- Born: 1972 (age 53–54) South Africa
- Occupations: Singer, songwriter, recording artist
- Labels: Tic Tic Bang; Bitchin' Pitchin;

= Matthew van der Want =

Matthew van der Want (born 1972) is a South African singer, songwriter and recording artist.

==Albums==

Matthew van der Want's debut album, "Turn on You", was recorded in 1996 by Lloyd Ross of Shifty Records and released on the Tic Tic Bang record label in December. "Turn on You" featured several well-known South African musicians, including former African National Congress member of parliament, Jennifer Ferguson, who performed on two duets on the album, and Tananas drummer Ian Herman. Two singles from Turn on You reached the 5FM National Top 40 and several of the tracks from the album received airplay in South Africa.
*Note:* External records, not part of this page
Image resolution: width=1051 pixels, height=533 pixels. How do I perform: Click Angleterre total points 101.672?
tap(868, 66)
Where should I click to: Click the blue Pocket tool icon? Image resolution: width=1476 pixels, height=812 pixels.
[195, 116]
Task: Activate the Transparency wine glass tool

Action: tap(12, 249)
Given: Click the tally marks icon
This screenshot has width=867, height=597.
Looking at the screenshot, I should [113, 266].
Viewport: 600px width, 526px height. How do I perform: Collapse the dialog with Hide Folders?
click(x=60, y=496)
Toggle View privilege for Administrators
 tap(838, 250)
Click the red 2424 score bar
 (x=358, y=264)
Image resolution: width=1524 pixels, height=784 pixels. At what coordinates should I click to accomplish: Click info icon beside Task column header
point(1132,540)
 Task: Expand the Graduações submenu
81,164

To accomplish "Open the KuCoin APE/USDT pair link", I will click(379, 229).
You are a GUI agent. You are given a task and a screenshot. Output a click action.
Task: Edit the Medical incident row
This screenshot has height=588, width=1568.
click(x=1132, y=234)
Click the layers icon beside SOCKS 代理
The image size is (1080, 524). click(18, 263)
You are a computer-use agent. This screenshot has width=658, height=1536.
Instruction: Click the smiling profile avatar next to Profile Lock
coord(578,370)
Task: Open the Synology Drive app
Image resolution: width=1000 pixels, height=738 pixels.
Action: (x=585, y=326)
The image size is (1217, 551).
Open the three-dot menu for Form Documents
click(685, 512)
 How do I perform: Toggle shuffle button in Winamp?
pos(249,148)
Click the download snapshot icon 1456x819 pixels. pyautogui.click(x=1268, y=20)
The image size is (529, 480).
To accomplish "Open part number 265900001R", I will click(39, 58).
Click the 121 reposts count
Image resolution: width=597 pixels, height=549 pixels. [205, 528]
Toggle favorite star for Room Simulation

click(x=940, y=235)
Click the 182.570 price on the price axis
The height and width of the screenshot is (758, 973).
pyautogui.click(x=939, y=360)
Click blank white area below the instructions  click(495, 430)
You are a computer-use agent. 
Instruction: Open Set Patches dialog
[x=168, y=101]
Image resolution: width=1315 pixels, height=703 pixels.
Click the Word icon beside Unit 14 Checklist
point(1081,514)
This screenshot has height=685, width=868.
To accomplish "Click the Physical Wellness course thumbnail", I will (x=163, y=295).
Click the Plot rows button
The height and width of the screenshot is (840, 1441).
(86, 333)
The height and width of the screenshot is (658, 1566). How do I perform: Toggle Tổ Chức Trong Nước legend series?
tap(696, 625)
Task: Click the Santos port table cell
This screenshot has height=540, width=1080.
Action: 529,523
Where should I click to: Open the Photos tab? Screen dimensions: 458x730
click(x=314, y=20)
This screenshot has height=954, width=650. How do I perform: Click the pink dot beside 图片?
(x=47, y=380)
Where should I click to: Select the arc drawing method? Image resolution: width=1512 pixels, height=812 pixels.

In 1998 and 2002, van der Want collaborated with songwriter and composer Chris Letcher (now based in London) to release two albums. 1998's "low riding" was nominated in two categories in the South African Music Awards in the Best Rock album and Best Adult Contemporary categories. 2002's "bignity" was also nominated for Best Rock album in the 2002 South Africa Music Awards. Both albums were recorded by Lloyd Ross of Shifty Records. The acoustic duo of van der Want and Letcher were critically acclaimed and they were repeatedly hailed as two of South Africa's top singer songwriters Bignity was listed in the Mail and Guardian's top ten albums of the decade (2000–2010)

In 2002, van der Want produced a tribute album to South African Afrikanns alternative singer Koos Kombuis called "Kombuis Musiek". On that album, various South African singers performed songs authored by Koos Kombuis.

van der Want released a further solo album in 2001, called "play my way". The single off that album reached no 6 in the 5FM South African Top 40.

A best of album "the Best and Worst of Matthew van der Want" was released in 2008, containing various tracks from "Turn on You", "bignity", "low riding" and "play my way", as well as six previously unreleased tracks.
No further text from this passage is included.